*** Block opens ***

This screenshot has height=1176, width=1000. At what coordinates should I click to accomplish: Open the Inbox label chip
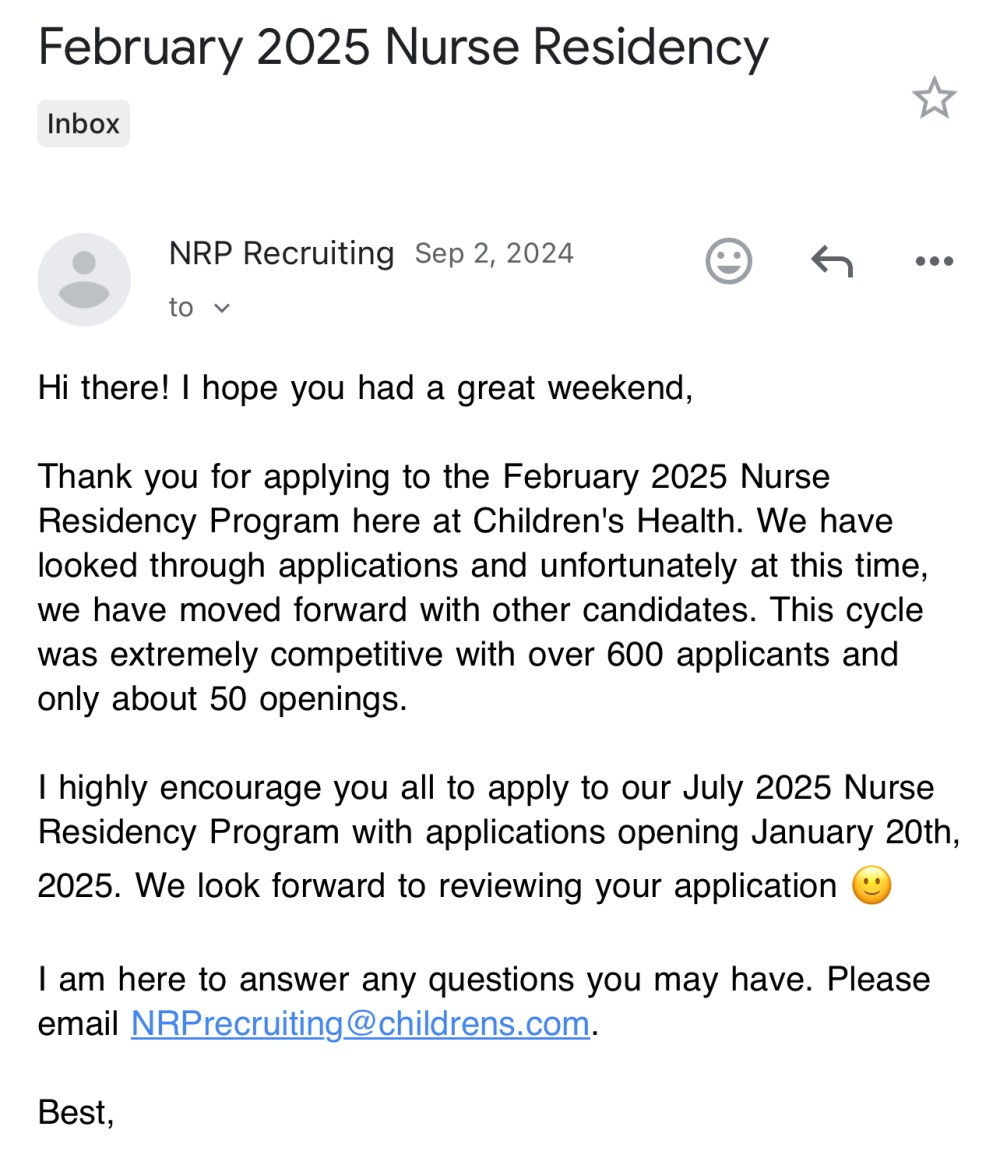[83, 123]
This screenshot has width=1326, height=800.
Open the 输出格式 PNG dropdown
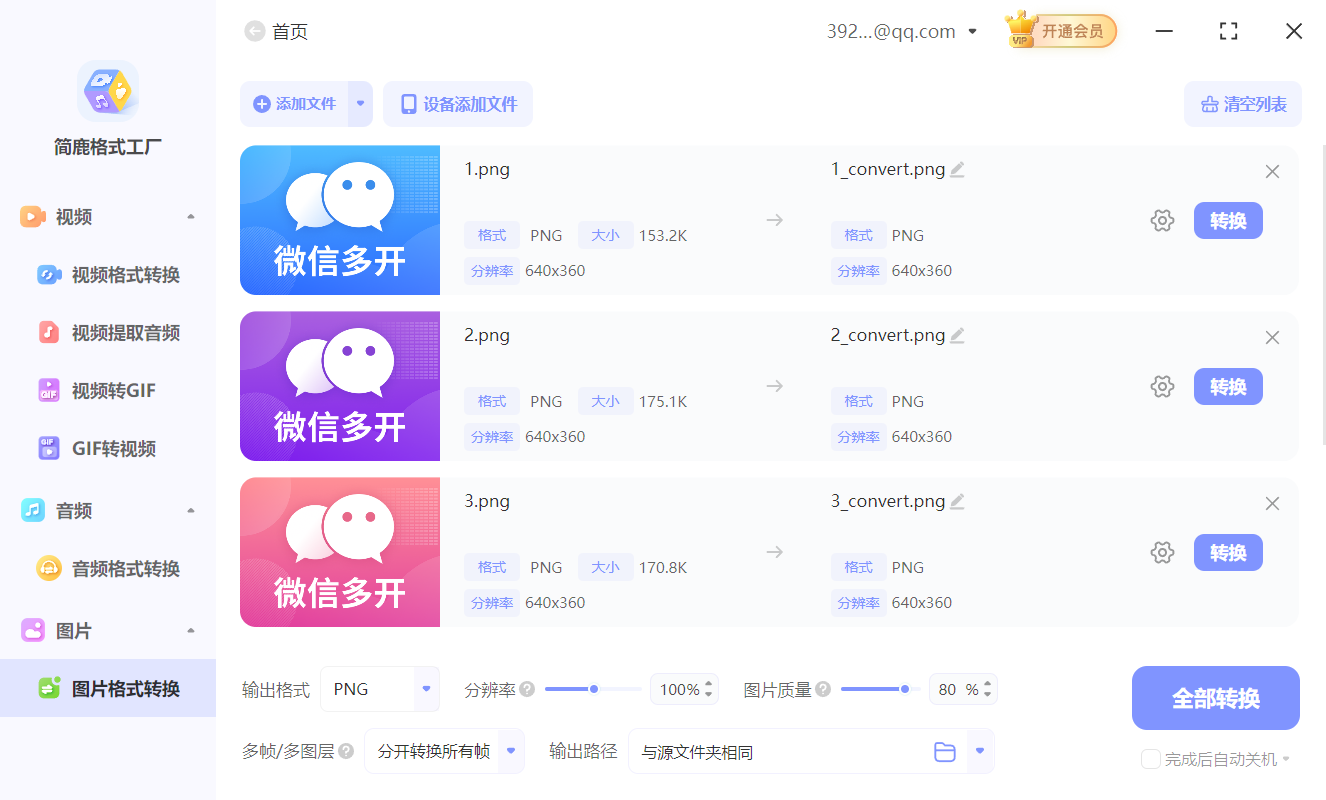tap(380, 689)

*** Block closes ***

Without the pictures, repeat every record above exactly as written.

This screenshot has height=1176, width=1000. At what coordinates should I click to accomplish: Open the Inbox label chip
[83, 123]
This screenshot has width=1326, height=800.
Open the 输出格式 PNG dropdown
tap(380, 689)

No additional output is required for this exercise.